> **EXERCISE OBJECTIVE**: All lines from the one containing "Open the Transaction" through the final line of the material below must appear exactly as they are, with nothing else.
┄┄┄┄┄┄┄┄┄┄
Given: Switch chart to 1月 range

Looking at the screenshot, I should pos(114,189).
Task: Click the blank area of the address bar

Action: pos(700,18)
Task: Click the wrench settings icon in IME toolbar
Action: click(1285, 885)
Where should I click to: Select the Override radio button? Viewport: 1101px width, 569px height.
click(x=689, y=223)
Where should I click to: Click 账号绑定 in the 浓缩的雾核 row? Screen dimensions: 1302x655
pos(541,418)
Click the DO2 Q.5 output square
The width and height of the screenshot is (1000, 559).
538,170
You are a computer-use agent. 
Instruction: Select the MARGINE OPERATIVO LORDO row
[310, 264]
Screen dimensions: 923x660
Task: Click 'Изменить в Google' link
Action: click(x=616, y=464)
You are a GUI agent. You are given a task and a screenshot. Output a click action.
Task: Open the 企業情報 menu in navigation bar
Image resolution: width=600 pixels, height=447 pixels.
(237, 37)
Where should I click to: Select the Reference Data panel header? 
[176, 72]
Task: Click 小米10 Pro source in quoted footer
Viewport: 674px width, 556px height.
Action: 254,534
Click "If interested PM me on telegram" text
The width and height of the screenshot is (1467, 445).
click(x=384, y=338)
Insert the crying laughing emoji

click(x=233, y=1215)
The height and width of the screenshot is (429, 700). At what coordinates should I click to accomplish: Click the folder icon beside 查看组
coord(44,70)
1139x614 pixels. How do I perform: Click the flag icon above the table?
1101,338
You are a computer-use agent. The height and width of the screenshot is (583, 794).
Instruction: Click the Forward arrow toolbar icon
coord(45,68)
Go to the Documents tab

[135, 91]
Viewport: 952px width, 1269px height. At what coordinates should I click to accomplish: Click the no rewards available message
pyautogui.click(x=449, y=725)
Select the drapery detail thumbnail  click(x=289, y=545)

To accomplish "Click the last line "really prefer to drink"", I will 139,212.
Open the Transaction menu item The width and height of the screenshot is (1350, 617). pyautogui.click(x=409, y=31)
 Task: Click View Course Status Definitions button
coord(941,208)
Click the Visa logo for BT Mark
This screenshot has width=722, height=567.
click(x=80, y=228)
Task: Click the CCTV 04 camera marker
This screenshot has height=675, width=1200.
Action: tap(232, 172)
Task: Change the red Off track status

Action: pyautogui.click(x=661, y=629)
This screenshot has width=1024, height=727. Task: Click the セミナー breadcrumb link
┄┄┄┄┄┄┄┄┄┄
> **RESPONSE TO THE EXERCISE**:
Open the Transaction menu item The width and height of the screenshot is (1350, 617). pyautogui.click(x=409, y=31)
 Task: Click View Course Status Definitions button
coord(941,208)
Click the Visa logo for BT Mark
This screenshot has width=722, height=567.
click(x=80, y=228)
Task: Click the CCTV 04 camera marker
This screenshot has height=675, width=1200.
Action: tap(232, 172)
Task: Change the red Off track status

Action: pyautogui.click(x=661, y=629)
This screenshot has width=1024, height=727. Task: Click the セミナー breadcrumb link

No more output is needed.